:: EXERCISE ::
Copy out the data in full, keeping each line exactly as it reads.

=== LISTED RECORDS ===

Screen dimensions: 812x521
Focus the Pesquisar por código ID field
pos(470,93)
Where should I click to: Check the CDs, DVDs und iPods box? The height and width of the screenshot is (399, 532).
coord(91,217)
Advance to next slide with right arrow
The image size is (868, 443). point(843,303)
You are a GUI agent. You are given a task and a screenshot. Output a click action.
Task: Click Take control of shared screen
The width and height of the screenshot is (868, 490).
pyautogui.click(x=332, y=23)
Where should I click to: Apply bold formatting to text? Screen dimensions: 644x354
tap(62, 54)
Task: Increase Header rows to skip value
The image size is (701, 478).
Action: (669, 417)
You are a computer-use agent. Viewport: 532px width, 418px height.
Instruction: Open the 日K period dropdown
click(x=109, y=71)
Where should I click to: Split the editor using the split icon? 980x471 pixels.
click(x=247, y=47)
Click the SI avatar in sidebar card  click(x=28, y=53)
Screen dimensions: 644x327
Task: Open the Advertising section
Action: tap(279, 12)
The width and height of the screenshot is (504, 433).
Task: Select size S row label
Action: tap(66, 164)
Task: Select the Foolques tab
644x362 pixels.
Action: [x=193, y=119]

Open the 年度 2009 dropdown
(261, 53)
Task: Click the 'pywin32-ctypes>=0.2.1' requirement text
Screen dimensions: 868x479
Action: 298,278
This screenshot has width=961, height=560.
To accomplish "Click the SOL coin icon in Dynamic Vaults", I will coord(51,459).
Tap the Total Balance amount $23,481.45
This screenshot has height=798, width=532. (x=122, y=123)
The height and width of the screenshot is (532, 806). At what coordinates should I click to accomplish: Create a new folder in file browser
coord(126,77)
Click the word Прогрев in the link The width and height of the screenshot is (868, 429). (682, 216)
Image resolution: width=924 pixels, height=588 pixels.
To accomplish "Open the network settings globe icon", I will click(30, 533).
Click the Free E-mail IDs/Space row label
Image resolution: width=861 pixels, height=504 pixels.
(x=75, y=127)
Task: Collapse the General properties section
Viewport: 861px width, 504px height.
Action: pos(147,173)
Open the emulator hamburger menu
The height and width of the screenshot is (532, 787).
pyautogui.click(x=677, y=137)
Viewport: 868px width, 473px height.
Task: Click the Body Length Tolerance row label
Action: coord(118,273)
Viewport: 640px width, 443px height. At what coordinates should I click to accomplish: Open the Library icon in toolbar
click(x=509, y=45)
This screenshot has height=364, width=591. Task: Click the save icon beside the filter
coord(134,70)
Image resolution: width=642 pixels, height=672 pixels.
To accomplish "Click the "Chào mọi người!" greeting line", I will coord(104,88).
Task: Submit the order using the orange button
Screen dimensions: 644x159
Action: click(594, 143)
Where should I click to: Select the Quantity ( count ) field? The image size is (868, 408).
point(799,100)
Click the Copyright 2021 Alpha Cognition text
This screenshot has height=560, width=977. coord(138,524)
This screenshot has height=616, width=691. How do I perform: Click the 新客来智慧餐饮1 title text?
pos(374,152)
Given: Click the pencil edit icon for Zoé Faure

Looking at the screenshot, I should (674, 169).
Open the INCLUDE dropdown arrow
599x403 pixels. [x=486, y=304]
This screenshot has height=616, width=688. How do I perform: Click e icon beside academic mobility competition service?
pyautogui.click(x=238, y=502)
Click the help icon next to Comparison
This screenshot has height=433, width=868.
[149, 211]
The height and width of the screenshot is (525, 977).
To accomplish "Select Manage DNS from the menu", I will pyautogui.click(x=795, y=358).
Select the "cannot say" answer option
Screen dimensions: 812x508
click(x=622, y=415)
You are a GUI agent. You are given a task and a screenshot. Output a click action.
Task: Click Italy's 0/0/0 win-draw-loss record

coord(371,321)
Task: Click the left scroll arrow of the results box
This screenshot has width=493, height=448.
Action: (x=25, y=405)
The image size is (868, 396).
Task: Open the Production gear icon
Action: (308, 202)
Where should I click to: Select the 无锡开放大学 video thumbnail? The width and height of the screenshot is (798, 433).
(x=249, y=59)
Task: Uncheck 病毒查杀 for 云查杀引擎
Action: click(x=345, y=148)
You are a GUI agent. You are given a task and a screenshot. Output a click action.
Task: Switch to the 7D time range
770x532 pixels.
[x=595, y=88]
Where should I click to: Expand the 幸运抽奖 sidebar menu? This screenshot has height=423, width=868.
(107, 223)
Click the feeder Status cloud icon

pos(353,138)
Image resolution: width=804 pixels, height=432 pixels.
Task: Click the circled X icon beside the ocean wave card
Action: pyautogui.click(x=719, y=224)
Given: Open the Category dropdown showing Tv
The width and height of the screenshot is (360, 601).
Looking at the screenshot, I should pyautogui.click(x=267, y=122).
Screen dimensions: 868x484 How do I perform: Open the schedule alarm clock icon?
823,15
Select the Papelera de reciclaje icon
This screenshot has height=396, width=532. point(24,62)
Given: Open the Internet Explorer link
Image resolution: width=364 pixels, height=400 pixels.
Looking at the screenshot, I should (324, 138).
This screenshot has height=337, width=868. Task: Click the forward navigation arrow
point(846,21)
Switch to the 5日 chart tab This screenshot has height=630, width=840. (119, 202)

===

:: TASK RESULT ::
Screen dimensions: 812x521
Focus the Pesquisar por código ID field
pos(470,93)
Where should I click to: Check the CDs, DVDs und iPods box? The height and width of the screenshot is (399, 532).
coord(91,217)
Advance to next slide with right arrow
The image size is (868, 443). point(843,303)
You are a GUI agent. You are given a task and a screenshot. Output a click action.
Task: Click Take control of shared screen
The width and height of the screenshot is (868, 490).
pyautogui.click(x=332, y=23)
Where should I click to: Apply bold formatting to text? Screen dimensions: 644x354
tap(62, 54)
Task: Increase Header rows to skip value
The image size is (701, 478).
Action: (669, 417)
You are a computer-use agent. Viewport: 532px width, 418px height.
Instruction: Open the 日K period dropdown
click(x=109, y=71)
Where should I click to: Split the editor using the split icon? 980x471 pixels.
click(x=247, y=47)
Click the SI avatar in sidebar card  click(x=28, y=53)
Screen dimensions: 644x327
Task: Open the Advertising section
Action: tap(279, 12)
The width and height of the screenshot is (504, 433).
Task: Select size S row label
Action: tap(66, 164)
Task: Select the Foolques tab
644x362 pixels.
Action: [x=193, y=119]

Open the 年度 2009 dropdown
(261, 53)
Task: Click the 'pywin32-ctypes>=0.2.1' requirement text
Screen dimensions: 868x479
Action: 298,278
This screenshot has width=961, height=560.
To accomplish "Click the SOL coin icon in Dynamic Vaults", I will coord(51,459).
Tap the Total Balance amount $23,481.45
This screenshot has height=798, width=532. (x=122, y=123)
The height and width of the screenshot is (532, 806). At what coordinates should I click to accomplish: Create a new folder in file browser
coord(126,77)
Click the word Прогрев in the link The width and height of the screenshot is (868, 429). (682, 216)
Image resolution: width=924 pixels, height=588 pixels.
To accomplish "Open the network settings globe icon", I will click(30, 533).
Click the Free E-mail IDs/Space row label
Image resolution: width=861 pixels, height=504 pixels.
(x=75, y=127)
Task: Collapse the General properties section
Viewport: 861px width, 504px height.
Action: pos(147,173)
Open the emulator hamburger menu
The height and width of the screenshot is (532, 787).
pyautogui.click(x=677, y=137)
Viewport: 868px width, 473px height.
Task: Click the Body Length Tolerance row label
Action: coord(118,273)
Viewport: 640px width, 443px height. At what coordinates should I click to accomplish: Open the Library icon in toolbar
click(x=509, y=45)
This screenshot has height=364, width=591. Task: Click the save icon beside the filter
coord(134,70)
Image resolution: width=642 pixels, height=672 pixels.
To accomplish "Click the "Chào mọi người!" greeting line", I will coord(104,88).
Task: Submit the order using the orange button
Screen dimensions: 644x159
Action: click(594, 143)
Where should I click to: Select the Quantity ( count ) field? The image size is (868, 408).
point(799,100)
Click the Copyright 2021 Alpha Cognition text
This screenshot has height=560, width=977. coord(138,524)
This screenshot has height=616, width=691. How do I perform: Click the 新客来智慧餐饮1 title text?
pos(374,152)
Given: Click the pencil edit icon for Zoé Faure

Looking at the screenshot, I should (674, 169).
Open the INCLUDE dropdown arrow
599x403 pixels. [x=486, y=304]
This screenshot has height=616, width=688. How do I perform: Click e icon beside academic mobility competition service?
pyautogui.click(x=238, y=502)
Click the help icon next to Comparison
This screenshot has height=433, width=868.
[149, 211]
The height and width of the screenshot is (525, 977).
To accomplish "Select Manage DNS from the menu", I will pyautogui.click(x=795, y=358).
Select the "cannot say" answer option
Screen dimensions: 812x508
click(x=622, y=415)
You are a GUI agent. You are given a task and a screenshot. Output a click action.
Task: Click Italy's 0/0/0 win-draw-loss record

coord(371,321)
Task: Click the left scroll arrow of the results box
This screenshot has width=493, height=448.
Action: (x=25, y=405)
The image size is (868, 396).
Task: Open the Production gear icon
Action: (308, 202)
Where should I click to: Select the 无锡开放大学 video thumbnail? The width and height of the screenshot is (798, 433).
(x=249, y=59)
Task: Uncheck 病毒查杀 for 云查杀引擎
Action: click(x=345, y=148)
You are a GUI agent. You are given a task and a screenshot. Output a click action.
Task: Switch to the 7D time range
770x532 pixels.
[x=595, y=88]
Where should I click to: Expand the 幸运抽奖 sidebar menu? This screenshot has height=423, width=868.
(107, 223)
Click the feeder Status cloud icon

pos(353,138)
Image resolution: width=804 pixels, height=432 pixels.
Task: Click the circled X icon beside the ocean wave card
Action: pyautogui.click(x=719, y=224)
Given: Open the Category dropdown showing Tv
The width and height of the screenshot is (360, 601).
Looking at the screenshot, I should pyautogui.click(x=267, y=122).
Screen dimensions: 868x484 How do I perform: Open the schedule alarm clock icon?
823,15
Select the Papelera de reciclaje icon
This screenshot has height=396, width=532. point(24,62)
Given: Open the Internet Explorer link
Image resolution: width=364 pixels, height=400 pixels.
Looking at the screenshot, I should (324, 138).
This screenshot has height=337, width=868. Task: Click the forward navigation arrow
point(846,21)
Switch to the 5日 chart tab This screenshot has height=630, width=840. (119, 202)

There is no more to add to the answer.